同社は2012年の上場を機に、アジアを中心としたグローバル事業に注力してきた。22年6月期決算ではグローバル事業の売上高は全体の12.3%を占める。しかし、中国の新EC法施行に伴う越境EC市場の競争激化、香港におけるデモ、コロナウイルスの感染拡大で海外における不採算事業の規模縮小や撤退を余儀なくされた。またコロナ禍により収益の柱であった国内広告事業も低迷。資金面では10月に事業拡大に向けた運転資金充当のために実行した取引金融機関2行からの長期借入金 60 億円の一括返済の予定もある。
一方で、同社が得意とするメディア・EC・店舗を一体化した事業・サービス成長の機会は増加すると見込む。DX の推進や個人情報保護に関する消費者の関心の高まりなどの事業環境に鑑み、IT 基盤の強化や情報セキュリティの強化もさらに重要となり、テクノロジー投資にも資金が必要となる。その中で「生活者中心の市場の創造」というビジョンを維持しながら、より生活者への価値を高めるために資金、技術、顧客基盤、ブランド、ネットワークの観点で同社の強みをさらに高めることができるプレーヤーと連携することが不可欠と業務資本提携に至った。
アマゾンは子会社のアマゾンジャパンを通じ、アマゾン公式サイトを中心にアマゾンジャパンが販事業者様向けに日本国内で提供している各種サービスやテクノロジーと、アイスタイルが展開するコスメ・美容に化した口コミ・品ぞろえ・店舗作りの知見を活用し、コスメ・美容関連の買い物における利便性や消費者の満足度をさらに向上する。また近い将来、アマゾン公式サイト上に「@cosmeSHOPPING(仮称)」のストアをオープンする予定だ。今後は「@cosmeSHOPPING」と同社のオンライン及びオフラインの各種施策における連携なども検討する。ジャスパー・チャン=アマゾンジャパン社長は「Eコマースやテクノロジーにおける当社の知見・経験と、コスメ・美容に関する情報サイトや実店舗の運営においてアイスタイルが培ってきたノウハウなどをそれぞれ活かし、コスメ・美容関連の買い物でイノベーションをもたらし、利便性やお客さまの満足度を高めていきたい」とコメントした。

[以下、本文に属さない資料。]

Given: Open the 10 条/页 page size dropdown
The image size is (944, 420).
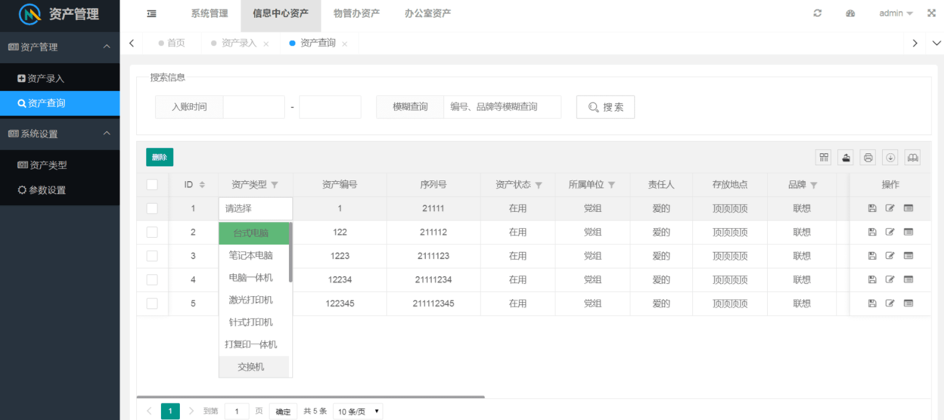Looking at the screenshot, I should [x=358, y=411].
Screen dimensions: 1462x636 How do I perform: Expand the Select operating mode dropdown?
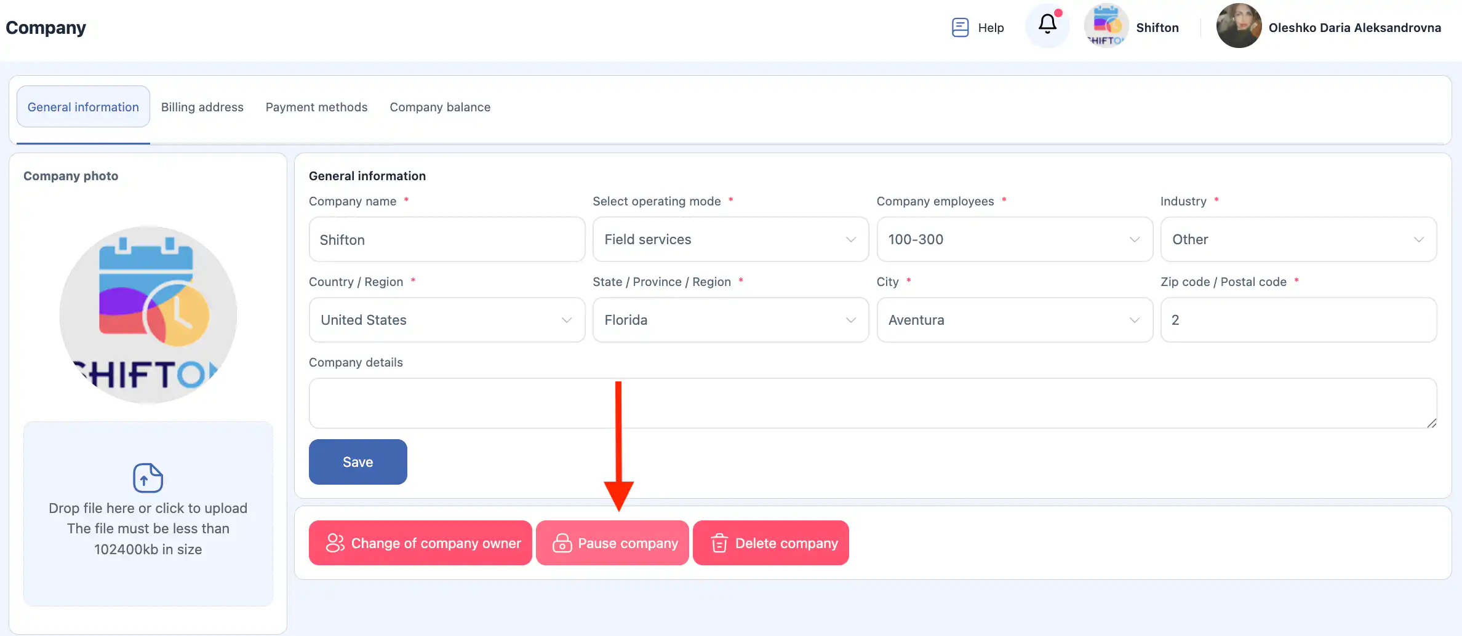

三井物産は、同社が有する国内外での幅広いネットワークを活かし、グローバル事業におけるパートナーの発掘や紹介および関連したマクロデータの提供に加え、国内流通事業における店舗開発や課題解決のサポートなどを行う。そのほかアイスタイルの事業成長による企業価値向上に向けた共同事業を検討・開発する。長田務・三井物産執行役員流通事業本部長は「アイスタイルの消費者データおよび事業基盤と三井物産の国内外ネットワークで、ネットとリアルを融合した新たな価値を創造し、世界中のお客さまに美容を通じた日々の幸せを提供していく」と述べた。
吉松 徹郎アイスタイル社長兼CEOは「化粧品市場が大きく変化していく中、総合オンラインストアを運営し、優れた買い物体験を提供するアマゾンジャパンとの協業によって、生活者の一層の満足度向上を図ると同時に、化粧品メーカーにもさらなる価値を提供し、生活者とブランドの新たな出合いを創出する。国内外に幅広いネットワークを持つ三井物産との提携は、将来的な国内外におけるさまざまな共同事業における可能性がある。今後密に連携を取りながら共同事業の検討を進めたい」と語った。